Pesca e Robalos Invisíveis.





Hoje fui à pesca pela primeira vez.

Esperei pelos miúdos. Fomos comprar bom isco e uma linha nova para a cana do António.

Tínhamos um bom professor, o Cabral. Ensinou-nos a fazer os nós e pôr a chumbada, o anzol e o isco. E a fazer o lançamento evidentemente.

Fomos para a praia do sul.

Eu, nestas coisas sou uma criança de 8 anos. Sempre cheio de esperança de alcançar alguma coisa.

Horas sem nada. Perdemos uma chumbada e fizemos muitos lançamentos.

 Estava uma tarde fabulosa.

Às tantas o António só me diz: “quando vimos à pesca nunca é para pescar pai. É para nos divertirmos.”

Conseguimos isso.

No fim, eu concluí que ainda bem que não tínhamos apanhado nada, porque poderia ser considerado ‘sorte de principiante’.

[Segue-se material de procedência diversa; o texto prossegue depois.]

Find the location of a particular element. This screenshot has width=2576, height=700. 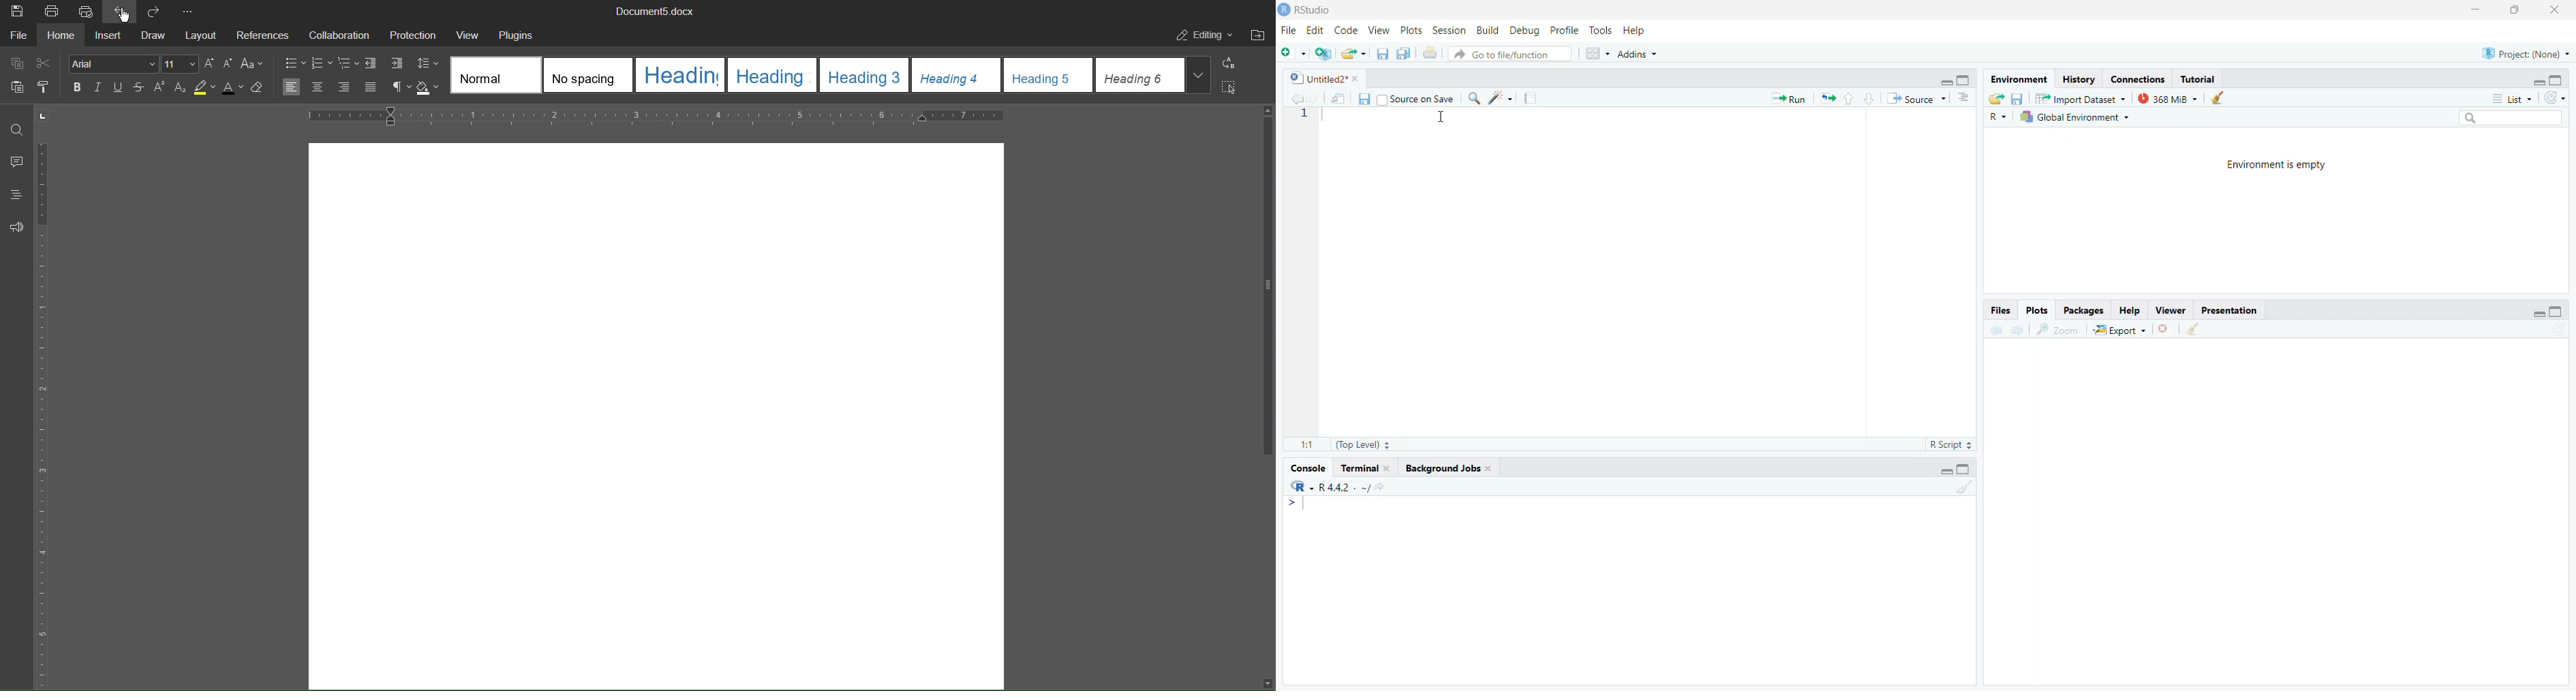

vertical scroll bar is located at coordinates (1268, 288).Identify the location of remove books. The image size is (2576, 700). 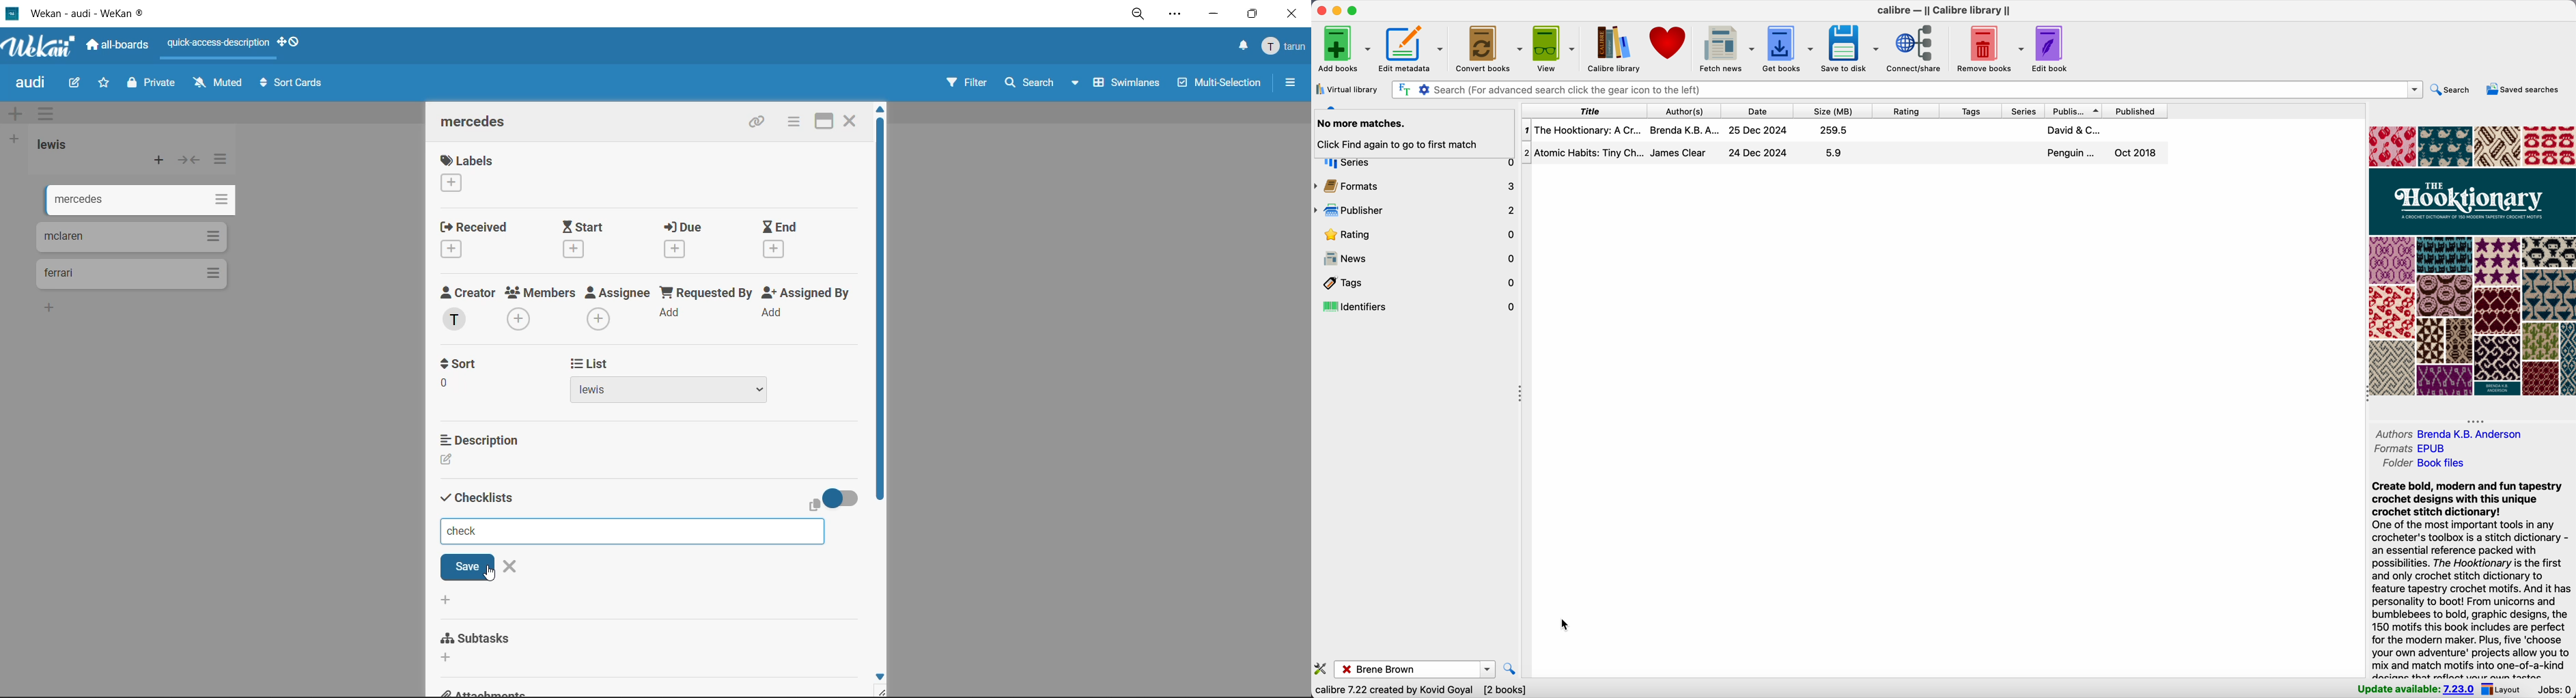
(1990, 50).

Duas canas para três, alguma comida e o Cabral calmo a olhar para o horizonte.

Bem vistas as coisas, quem poderá desejar mais alguma coisa da vida e ainda por cima comigo e com o António sempre divertidos.

Há tardes felizes.

Telefonei de noite ao Paulo Vicente, como quase sempre faço. Mandou-me à pesca e disse categoricamente que não tínhamos pescado nada simplesmente porque não viu as fotos do peixe.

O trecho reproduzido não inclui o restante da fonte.